Lo stato di Sokoto, più che alle leggi del Corano, si è dimostrato sensibile alle necessità della politica. Il presidente Olusegun Obasanjo era stato messo in serio imbarazzo dal movimento mondiale di solidarietà a favore di questa contadina povera divenuta un simbolo. Safiya ha dato alla luce un figlio fuori dal matrimonio, una colpa che le sarebbe costata cento frustate se non non avesse già avuto un marito. Invece, in base alla rigida applicazione della sharia islamica, in vigore nel nord del Paese africano, Safiya era stata condannata a morte, malgrado abbia sempre sostenuto di essere vittima di una vicenda che mescola stupro, intrighi amorosi e presunta stregoneria.
"Ho lasciato mio marito perché non era in grado di mantenere le mie due figlie - ha raccontato la Husseini - Soltanto allora mi sono accorta delle attenzioni di mio cugino, Yakubu Abubakar, interessato a me da prima che sposassi Malah Mohammadu Sani. Appena lasciata la casa di mio marito, ricominciò a corteggiarmi in tutti i modi, usando anche arti magiche". Preoccupato, il padre di Safiya propose ad Abubakar di sposarla. Tutto sembrava pronto per il matrimonio ma il fratello maggiore di Abubakar si oppose e il promesso sposo, diviso tra la passione e i divieti familiari, diventò violento.

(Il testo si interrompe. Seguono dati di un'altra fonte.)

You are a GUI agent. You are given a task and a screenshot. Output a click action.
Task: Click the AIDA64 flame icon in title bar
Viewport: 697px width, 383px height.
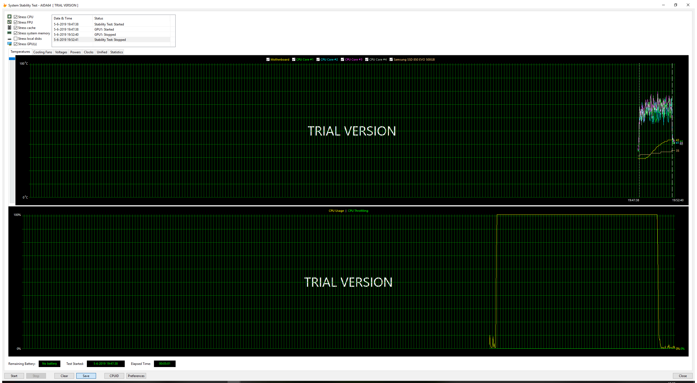(5, 5)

"Mi trovavo nel bosco e non lo sentii avvicinarsi - ha detto ancora Safiya - mi aggredì e mi usò violenza". La donna ha raccontato che i due si incontrarono quattro volte, le altre tre "grazie alle abilità magiche di Abubakar", finchè lei non rimase incinta. Prima che la legge islamica fosse introdotta, la famiglia e il villaggio di Safiya avrebbero obbligato Abubakar a dare il suo nome al bambino e a prendersi cura della madre. Ma così i due sono stati arrestati e accusati di adulterio. Alla polizia Abubakar ha confessato tutto, tralasciando soltanto il primo incontro e dicendo di aver aggredito la donna perché la amava e non riusciva a controllarsi.

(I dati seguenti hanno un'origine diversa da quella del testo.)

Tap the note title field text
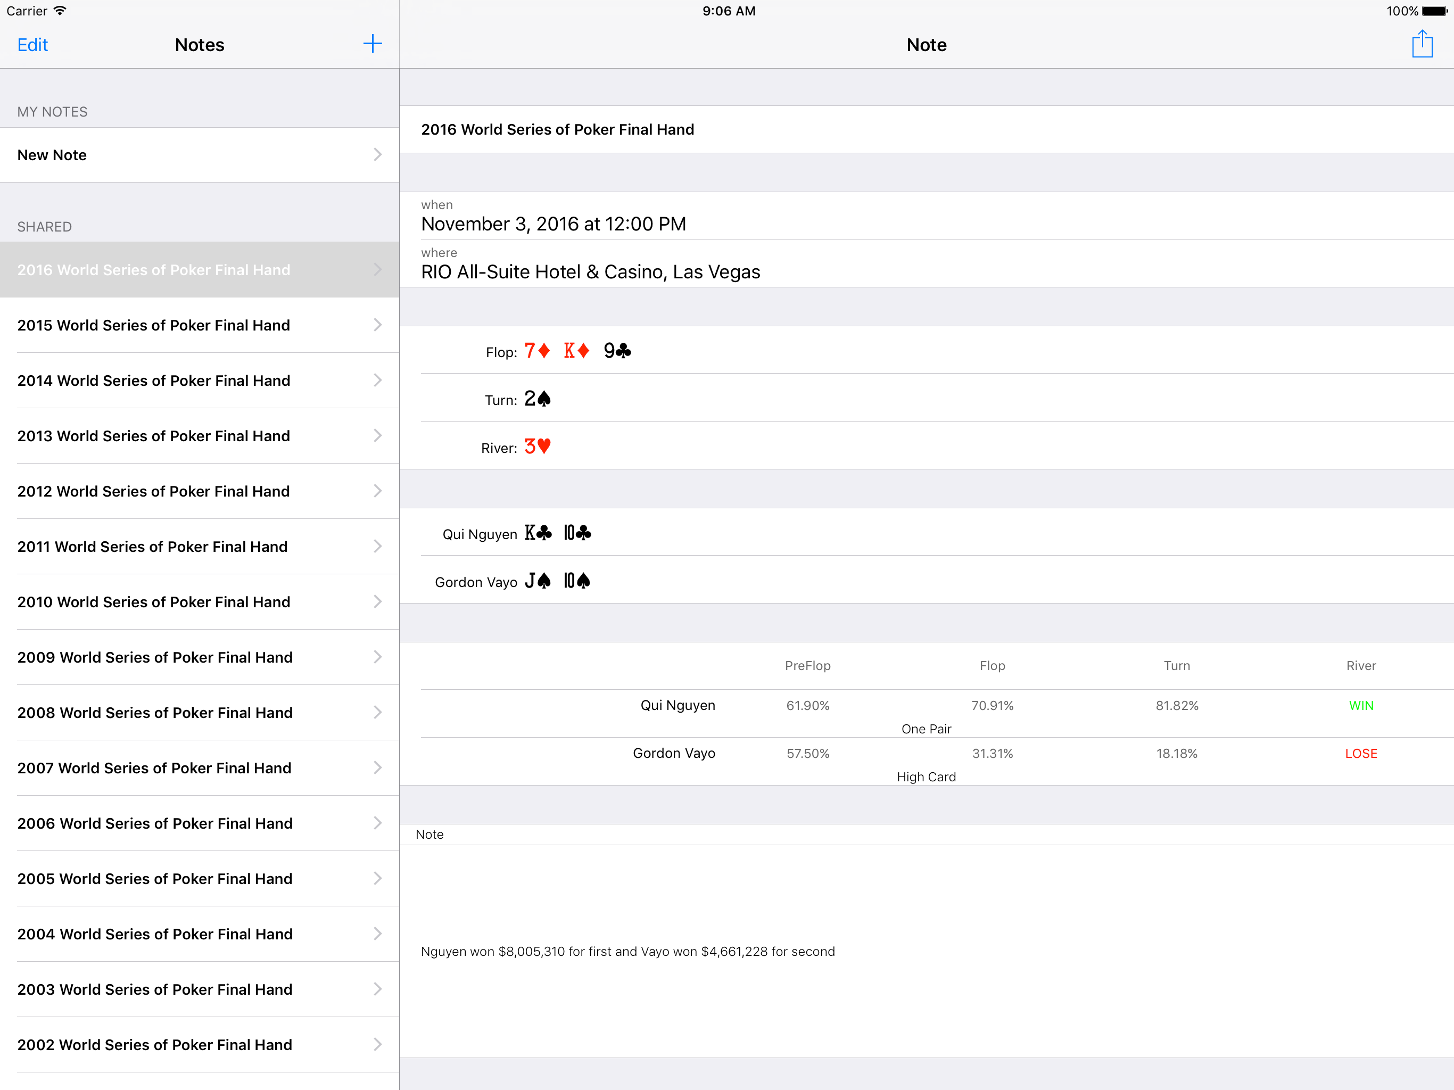click(557, 130)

Quando poi i due furono portati davanti al tribunale islamico, Abubakar cambiò versione: mai avuto rapporti sessuali, mai avuto alcun incontro con Safiya. Negò anche la confessione resa alla stazione di polizia. Gli agenti, che a differenza degli altri testimoni non sono obbligati a giurare sul Corano, ritrattarono la propria versione. E Safiya fu condannata in primo grado.
l’anno scorso una diciassettenne dichiarata colpevole di avere avuto rapporti sessuali prima del matrimonio fu condannata a 100 frustate. Le agenzie non governative subito si schierarono a favore della donna ma il governo locale fece eseguire immediatamente la condanna, ignorando ogni richiesta di appello. Con la contadina di Sokoto non ha potuto fare lo stesso ma la macchina inflessibile della legge islamica non si ferma.